Detection of Significant Groups in Hierarchical Clustering by Resampling

Abstract

Hierarchical clustering is a simple and reproducible technique to rearrange data of multiple variables and sample units and visualize possible groups in the data. Despite the name, hierarchical clustering does not provide clusters automatically, and "tree-cutting" procedures are often used to identify subgroups in the data by cutting the dendrogram that represents the similarities among groups used in the agglomerative procedure. We introduce a resampling-based technique that can be used to identify cut-points of a dendrogram with a significance level based on a reference distribution for the heights of the branch points. The evaluation on synthetic data shows that the technique is robust in a variety of situations. An example with real biomarker data from the Long Life Family Study shows the usefulness of the method.

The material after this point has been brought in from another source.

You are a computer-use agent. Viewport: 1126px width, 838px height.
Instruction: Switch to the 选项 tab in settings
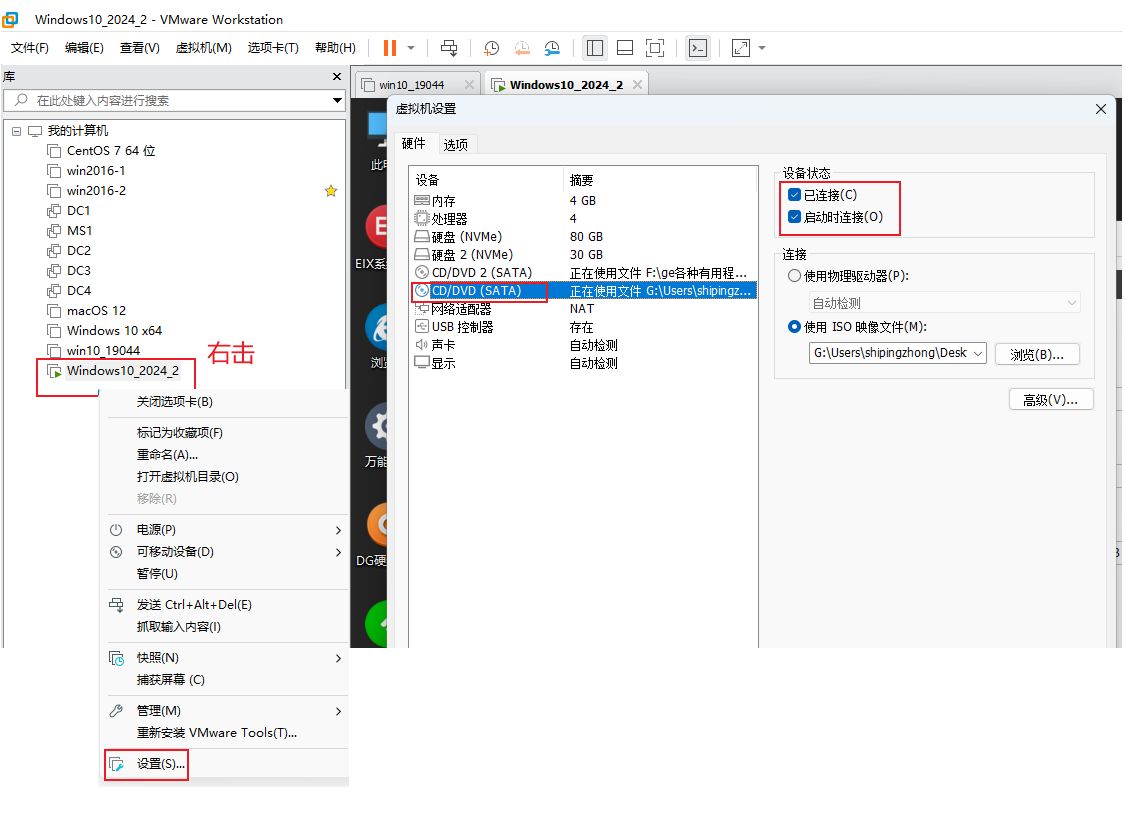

Keywords: dendrogram; resampling techniques; tree-cutting procedures.

Figure 1

Dendrogram of hierarchical clustering of 2000 profiles of 16 variables generated from 13 clusters, with cluster size ranging from 2 to 532 (left panel), and dendrogram generated from the same data after reshuffling of the rows (right panel). Data were generated from multivariate normal distributions and standardized by row. The histograms describe the distributions of the heights of the branch points.

Figure 2

Left panel: QQ-plot comparing expected and observed normalized distances used in hierarchical clustering of 2000 profiles of 16 variables generated from 13 clusters. Right panel: QQ-plot comparing expected and observed normalized distances used in hierarchical clustering of 2000 profiles of 16 variables generated from only one cluster. The QQ-plot is consistent with the hypothesis that when there are real clusters in the data, profiles in the same cluster should be more similar than profiles from random (unclustered) data and should produce distances that are smaller than what expected in unclusterd data, while profiles in different clusters should be more different than profiles from random data and should produce larger distances than expected by chance. Therefore, a QQ-plot with a clear S-shape as depicted in the plot on the left panel would suggest the presence of very distinct clusters in the data.

Figure 3

Distribution of the proportion of falsely detected clusters $PWC=(n_{cq}^{^}-1)/(n_s-1)$ for different significance levels (α = 0.05: left panel; α = 0.01; mid panel; α = 0.001 right panel), vs. the number of variables (top panels) and number of sample profiles generated in 10,000 simulations (bottom panels). The number of sample profiles are presented in quantiles ranges. In each set, data were generated from one cluster, and cluster detection was based on cutting the dendrogram with observed distances D_o using the percentiles of the resampling-based reference distribution D_e.

Figure 4

Distribution of the error rate ($PCW=(n_{cq}^{^}-n_c)/(n_s-n_c)$) vs. the true number of clusters (top panel), and the true number of variables bottom panel) for different significance levels α = 0.05, 0.01, 0.001. The error rate decreases with larger number of variables and larger number of clusters that are both associated with larger separation of clusters (See Supplement Figure 3).

Figure 5

Cramer's Index V (top panel) and Jaccard's Similarity Index (bottom panel) for different levels of significance α, numbers of variables (columns 1 and 2), number of true clusters (columns 3 and 4), and separation between true profiles (Norm. Euclidean Dist.).

Figure 6

QQplot of the observed heights of the branch nodes in the dendrogram of hierarchical clustering of 4704 profiles of 19 biomarkers in participants of the Long Life Family Study (y-axis) and the expected heights based on 10 resampling of the data. The departure from the diagonal line suggests that there are significant clusters in the data.

Figure 7

Clusters detected by cutting the dendrogram using different percentiles of the the reference distribution D_e in the LLFS data. The first column shows the significance level α = 1 − p where p was used to determine the percentiles of the reference distribution D_e. The other columns report the size of different clusters and colors track clusters that are robust with respect to different percentiles. For example, the algorithm detects 10 clusters for α = 0.001, and the largest cluster in yellow includes 2298 profiles. The bulk of this cluster is maintained when the algorithm detects 14 clusters with α = 0.002, and the 2298 profiles are split into a cluster with 2293 profiles and a smaller cluster with only 5 profiles.